Abstract:Fetching, which includes approaching, grasping, and retrieving, is a critical challenge for robot manipulation tasks. Existing methods primarily focus on table-top scenarios, which do not adequately capture the complexities of environments where both grasping and planning are essential. To address this gap, we propose a new benchmark FetchBench, featuring diverse procedural scenes that integrate both grasping and motion planning challenges.

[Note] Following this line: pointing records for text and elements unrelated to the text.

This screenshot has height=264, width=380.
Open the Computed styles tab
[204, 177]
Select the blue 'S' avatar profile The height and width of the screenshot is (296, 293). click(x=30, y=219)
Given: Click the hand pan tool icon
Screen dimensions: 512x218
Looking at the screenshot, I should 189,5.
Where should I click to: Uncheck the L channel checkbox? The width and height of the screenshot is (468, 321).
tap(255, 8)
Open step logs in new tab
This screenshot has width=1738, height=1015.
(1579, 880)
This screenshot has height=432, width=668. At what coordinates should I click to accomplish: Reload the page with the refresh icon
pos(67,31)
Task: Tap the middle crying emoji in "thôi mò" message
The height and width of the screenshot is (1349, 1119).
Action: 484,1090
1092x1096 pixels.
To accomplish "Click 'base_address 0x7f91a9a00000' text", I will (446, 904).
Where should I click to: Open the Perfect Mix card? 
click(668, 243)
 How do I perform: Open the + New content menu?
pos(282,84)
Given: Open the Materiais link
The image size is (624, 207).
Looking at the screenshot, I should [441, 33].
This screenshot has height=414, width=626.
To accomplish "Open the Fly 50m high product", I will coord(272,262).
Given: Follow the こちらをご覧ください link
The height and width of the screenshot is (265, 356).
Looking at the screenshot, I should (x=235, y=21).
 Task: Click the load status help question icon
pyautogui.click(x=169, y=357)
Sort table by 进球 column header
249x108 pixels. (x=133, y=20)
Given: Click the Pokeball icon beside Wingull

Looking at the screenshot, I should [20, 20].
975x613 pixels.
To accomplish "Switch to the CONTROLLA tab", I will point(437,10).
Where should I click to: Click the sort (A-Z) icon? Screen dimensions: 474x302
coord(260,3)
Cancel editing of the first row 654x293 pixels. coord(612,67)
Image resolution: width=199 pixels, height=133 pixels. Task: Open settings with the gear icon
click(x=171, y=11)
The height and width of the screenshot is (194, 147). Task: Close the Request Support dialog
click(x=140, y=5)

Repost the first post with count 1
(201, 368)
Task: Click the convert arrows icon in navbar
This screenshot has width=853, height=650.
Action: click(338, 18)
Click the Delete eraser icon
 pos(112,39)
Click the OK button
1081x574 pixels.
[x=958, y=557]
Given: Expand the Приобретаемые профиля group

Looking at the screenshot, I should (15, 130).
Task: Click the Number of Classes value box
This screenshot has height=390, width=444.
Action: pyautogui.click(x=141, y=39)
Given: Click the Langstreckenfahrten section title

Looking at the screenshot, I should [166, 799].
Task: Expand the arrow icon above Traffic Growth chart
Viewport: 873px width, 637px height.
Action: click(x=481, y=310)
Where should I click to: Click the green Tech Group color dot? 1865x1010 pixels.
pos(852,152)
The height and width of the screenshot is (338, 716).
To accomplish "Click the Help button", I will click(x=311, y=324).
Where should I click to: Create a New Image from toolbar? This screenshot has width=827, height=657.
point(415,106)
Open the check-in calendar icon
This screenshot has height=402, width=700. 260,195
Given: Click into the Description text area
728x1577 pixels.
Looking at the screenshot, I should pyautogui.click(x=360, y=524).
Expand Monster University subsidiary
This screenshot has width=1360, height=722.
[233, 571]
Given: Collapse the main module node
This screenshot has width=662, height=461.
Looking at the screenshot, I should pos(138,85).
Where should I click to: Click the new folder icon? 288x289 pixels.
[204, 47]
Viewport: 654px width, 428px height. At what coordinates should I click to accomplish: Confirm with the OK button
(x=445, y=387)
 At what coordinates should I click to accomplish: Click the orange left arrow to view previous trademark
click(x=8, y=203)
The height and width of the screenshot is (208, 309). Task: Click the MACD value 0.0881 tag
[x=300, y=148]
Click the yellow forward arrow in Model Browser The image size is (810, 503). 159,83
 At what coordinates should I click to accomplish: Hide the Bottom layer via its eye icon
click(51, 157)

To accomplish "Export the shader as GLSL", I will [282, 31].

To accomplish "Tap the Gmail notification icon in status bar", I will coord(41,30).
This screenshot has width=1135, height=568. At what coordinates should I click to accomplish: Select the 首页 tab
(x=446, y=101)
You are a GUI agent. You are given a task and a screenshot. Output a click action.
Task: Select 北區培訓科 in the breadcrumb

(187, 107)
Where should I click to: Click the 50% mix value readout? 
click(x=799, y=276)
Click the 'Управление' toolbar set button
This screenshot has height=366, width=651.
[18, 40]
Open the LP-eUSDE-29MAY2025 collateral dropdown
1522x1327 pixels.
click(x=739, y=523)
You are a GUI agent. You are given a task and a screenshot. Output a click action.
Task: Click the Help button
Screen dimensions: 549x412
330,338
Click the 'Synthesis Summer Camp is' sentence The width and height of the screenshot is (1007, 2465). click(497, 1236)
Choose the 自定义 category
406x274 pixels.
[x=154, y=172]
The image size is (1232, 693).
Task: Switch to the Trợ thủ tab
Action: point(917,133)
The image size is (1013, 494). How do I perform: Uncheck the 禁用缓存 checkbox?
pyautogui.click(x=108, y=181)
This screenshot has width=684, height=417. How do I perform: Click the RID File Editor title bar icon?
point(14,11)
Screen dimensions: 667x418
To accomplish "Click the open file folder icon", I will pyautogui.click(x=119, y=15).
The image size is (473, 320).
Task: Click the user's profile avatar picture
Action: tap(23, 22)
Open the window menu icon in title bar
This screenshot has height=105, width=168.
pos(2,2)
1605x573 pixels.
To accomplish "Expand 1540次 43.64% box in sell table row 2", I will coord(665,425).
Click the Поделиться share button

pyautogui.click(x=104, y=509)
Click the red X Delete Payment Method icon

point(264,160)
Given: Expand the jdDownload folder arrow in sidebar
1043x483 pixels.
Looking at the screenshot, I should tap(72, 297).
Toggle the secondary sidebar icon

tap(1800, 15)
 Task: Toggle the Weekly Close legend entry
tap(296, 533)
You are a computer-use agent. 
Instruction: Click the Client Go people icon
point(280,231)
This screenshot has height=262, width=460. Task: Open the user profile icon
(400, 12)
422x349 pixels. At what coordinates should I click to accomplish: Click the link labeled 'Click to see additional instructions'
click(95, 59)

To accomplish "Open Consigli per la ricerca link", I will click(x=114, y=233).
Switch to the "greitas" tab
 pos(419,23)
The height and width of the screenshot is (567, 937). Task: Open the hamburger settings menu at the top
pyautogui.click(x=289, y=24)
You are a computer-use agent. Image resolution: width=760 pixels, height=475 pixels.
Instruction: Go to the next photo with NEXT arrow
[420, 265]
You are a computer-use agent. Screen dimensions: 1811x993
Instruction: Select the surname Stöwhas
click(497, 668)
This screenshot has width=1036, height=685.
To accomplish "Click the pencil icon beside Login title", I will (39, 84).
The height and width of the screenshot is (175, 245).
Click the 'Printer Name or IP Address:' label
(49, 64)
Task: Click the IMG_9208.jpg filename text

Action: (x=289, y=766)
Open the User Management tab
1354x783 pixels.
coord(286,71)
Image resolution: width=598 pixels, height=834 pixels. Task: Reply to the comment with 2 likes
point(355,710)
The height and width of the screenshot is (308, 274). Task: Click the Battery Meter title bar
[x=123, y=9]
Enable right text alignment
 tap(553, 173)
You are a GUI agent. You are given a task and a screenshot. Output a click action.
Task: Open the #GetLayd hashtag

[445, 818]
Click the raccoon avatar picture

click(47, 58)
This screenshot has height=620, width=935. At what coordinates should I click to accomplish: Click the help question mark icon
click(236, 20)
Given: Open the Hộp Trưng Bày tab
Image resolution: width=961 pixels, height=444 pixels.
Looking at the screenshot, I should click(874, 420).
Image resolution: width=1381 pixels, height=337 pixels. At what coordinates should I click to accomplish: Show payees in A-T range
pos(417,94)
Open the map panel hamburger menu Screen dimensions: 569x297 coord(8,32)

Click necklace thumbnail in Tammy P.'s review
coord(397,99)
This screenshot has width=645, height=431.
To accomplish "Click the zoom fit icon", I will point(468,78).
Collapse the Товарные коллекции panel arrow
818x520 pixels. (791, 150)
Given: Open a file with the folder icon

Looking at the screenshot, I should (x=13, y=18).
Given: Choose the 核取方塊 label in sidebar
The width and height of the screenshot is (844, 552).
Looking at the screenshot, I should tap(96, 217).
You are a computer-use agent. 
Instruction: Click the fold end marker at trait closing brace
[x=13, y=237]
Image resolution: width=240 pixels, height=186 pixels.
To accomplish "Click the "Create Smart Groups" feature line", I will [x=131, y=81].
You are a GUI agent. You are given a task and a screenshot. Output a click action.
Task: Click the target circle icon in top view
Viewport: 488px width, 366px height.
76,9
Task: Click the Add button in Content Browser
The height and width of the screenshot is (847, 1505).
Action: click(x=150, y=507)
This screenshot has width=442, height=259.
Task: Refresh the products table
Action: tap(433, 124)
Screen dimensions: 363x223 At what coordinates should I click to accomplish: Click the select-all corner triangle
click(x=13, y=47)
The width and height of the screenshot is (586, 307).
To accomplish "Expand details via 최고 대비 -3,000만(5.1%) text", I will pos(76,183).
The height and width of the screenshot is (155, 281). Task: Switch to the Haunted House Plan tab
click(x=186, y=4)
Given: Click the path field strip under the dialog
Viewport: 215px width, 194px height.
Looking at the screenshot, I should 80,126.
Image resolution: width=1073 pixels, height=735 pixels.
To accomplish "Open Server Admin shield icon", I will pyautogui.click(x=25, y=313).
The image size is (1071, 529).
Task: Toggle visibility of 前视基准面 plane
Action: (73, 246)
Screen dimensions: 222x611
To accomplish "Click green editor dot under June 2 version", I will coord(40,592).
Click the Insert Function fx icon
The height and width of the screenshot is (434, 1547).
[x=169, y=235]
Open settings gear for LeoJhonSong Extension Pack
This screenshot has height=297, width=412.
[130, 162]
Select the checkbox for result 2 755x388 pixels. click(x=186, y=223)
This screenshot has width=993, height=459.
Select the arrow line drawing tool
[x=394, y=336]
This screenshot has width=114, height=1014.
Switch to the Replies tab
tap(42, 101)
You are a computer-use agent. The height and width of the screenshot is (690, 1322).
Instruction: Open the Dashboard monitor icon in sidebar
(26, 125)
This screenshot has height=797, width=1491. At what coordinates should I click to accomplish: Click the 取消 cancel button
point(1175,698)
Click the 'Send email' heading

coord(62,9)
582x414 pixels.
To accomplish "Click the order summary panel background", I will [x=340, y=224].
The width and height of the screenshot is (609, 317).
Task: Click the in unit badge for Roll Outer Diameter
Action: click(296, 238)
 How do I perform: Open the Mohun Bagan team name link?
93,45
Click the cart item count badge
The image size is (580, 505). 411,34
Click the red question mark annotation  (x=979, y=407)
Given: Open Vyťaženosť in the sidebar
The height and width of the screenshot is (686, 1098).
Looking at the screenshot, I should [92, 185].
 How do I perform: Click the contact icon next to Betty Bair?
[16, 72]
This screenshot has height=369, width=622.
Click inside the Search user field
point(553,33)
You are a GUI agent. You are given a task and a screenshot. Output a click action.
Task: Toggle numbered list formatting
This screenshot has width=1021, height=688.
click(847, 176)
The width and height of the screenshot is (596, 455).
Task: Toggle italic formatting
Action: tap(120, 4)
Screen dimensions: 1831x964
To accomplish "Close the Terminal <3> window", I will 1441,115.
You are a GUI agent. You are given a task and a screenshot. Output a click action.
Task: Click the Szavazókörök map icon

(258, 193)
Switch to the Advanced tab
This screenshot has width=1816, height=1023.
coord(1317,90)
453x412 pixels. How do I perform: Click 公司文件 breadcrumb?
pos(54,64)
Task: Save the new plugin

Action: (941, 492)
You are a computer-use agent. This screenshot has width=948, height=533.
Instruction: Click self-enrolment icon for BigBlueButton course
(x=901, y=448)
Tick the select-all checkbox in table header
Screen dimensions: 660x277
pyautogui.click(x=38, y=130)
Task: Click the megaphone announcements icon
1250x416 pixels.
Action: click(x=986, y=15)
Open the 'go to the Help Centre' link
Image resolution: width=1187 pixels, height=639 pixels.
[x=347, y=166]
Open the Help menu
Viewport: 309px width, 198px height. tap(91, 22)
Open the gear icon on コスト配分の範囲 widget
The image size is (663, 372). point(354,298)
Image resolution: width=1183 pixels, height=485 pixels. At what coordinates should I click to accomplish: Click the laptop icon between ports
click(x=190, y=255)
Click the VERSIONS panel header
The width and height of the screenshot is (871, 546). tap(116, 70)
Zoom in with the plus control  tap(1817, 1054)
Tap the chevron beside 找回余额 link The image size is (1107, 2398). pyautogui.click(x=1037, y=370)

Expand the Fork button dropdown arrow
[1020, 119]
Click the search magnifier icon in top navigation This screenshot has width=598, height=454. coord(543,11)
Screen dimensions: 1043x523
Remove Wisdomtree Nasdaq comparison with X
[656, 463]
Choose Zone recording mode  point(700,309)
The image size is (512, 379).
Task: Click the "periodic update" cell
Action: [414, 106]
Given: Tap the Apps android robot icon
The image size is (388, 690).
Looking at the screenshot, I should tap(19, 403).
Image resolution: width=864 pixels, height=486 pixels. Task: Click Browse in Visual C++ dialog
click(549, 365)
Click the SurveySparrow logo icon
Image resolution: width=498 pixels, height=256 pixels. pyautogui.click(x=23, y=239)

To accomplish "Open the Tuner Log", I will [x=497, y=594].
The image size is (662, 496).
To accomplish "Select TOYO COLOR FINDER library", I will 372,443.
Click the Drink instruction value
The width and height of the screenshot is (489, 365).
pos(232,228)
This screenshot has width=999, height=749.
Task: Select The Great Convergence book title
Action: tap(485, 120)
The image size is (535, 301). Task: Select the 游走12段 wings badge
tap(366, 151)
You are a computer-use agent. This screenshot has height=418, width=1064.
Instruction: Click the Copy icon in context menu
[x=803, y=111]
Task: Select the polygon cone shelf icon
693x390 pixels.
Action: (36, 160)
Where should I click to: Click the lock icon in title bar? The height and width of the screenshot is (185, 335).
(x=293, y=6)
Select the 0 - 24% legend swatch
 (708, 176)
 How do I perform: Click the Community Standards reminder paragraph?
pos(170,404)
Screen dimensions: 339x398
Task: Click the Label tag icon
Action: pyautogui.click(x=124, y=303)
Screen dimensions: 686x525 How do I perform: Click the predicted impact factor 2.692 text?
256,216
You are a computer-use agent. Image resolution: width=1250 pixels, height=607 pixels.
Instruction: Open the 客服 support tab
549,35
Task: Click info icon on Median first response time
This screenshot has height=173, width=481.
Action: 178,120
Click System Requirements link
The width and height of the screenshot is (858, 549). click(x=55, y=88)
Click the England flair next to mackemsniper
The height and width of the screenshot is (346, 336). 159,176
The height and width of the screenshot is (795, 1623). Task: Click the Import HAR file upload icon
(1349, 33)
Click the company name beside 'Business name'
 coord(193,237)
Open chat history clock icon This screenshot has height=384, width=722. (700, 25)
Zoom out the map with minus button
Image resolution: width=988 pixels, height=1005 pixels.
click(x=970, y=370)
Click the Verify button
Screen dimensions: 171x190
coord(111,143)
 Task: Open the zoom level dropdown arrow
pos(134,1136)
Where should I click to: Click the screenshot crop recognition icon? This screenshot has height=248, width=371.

Additionally, FetchBench includes a data generation pipeline that collects successful fetch trajectories for use in imitation learning methods. We implement multiple baselines from the traditional sense-plan-act pipeline to end-to-end behavior models. Our empirical analysis reveals that these methods achieve a maximum success rate of only 20%, indicating substantial room for improvement. Additionally, we identify key bottlenecks within the sense-plan-act pipeline and make recommendations based on the systematic analysis.